■ Problem requirements ■
Set down each line of the records once more, precisely, and omit the pictures.
..............................
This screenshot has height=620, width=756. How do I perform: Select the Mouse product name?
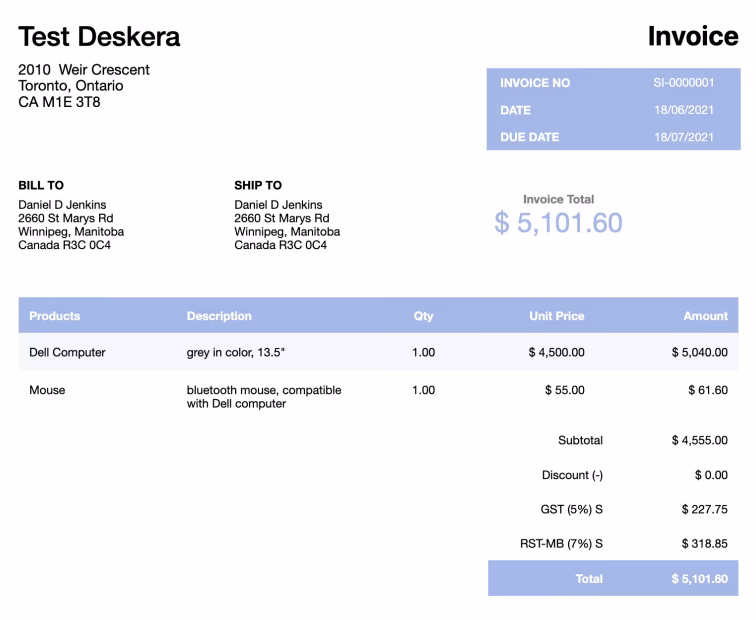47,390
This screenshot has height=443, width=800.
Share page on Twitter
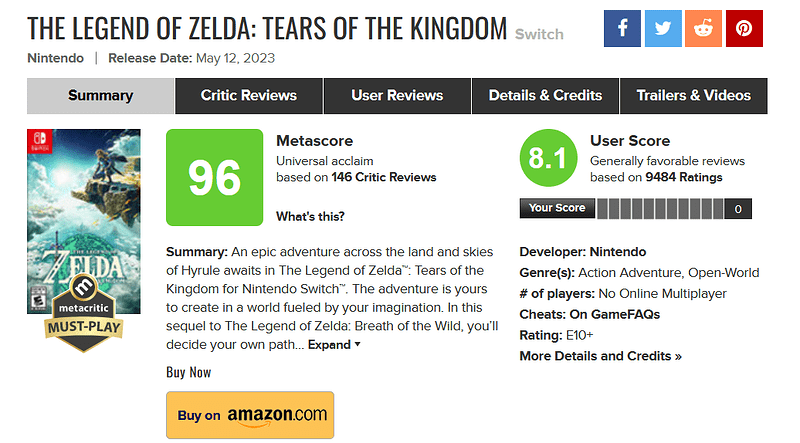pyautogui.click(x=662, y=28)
..............................
■ Answer below ■
This screenshot has height=620, width=756. How do I perform: Select the Mouse product name?
47,390
This screenshot has height=443, width=800.
Share page on Twitter
pyautogui.click(x=662, y=28)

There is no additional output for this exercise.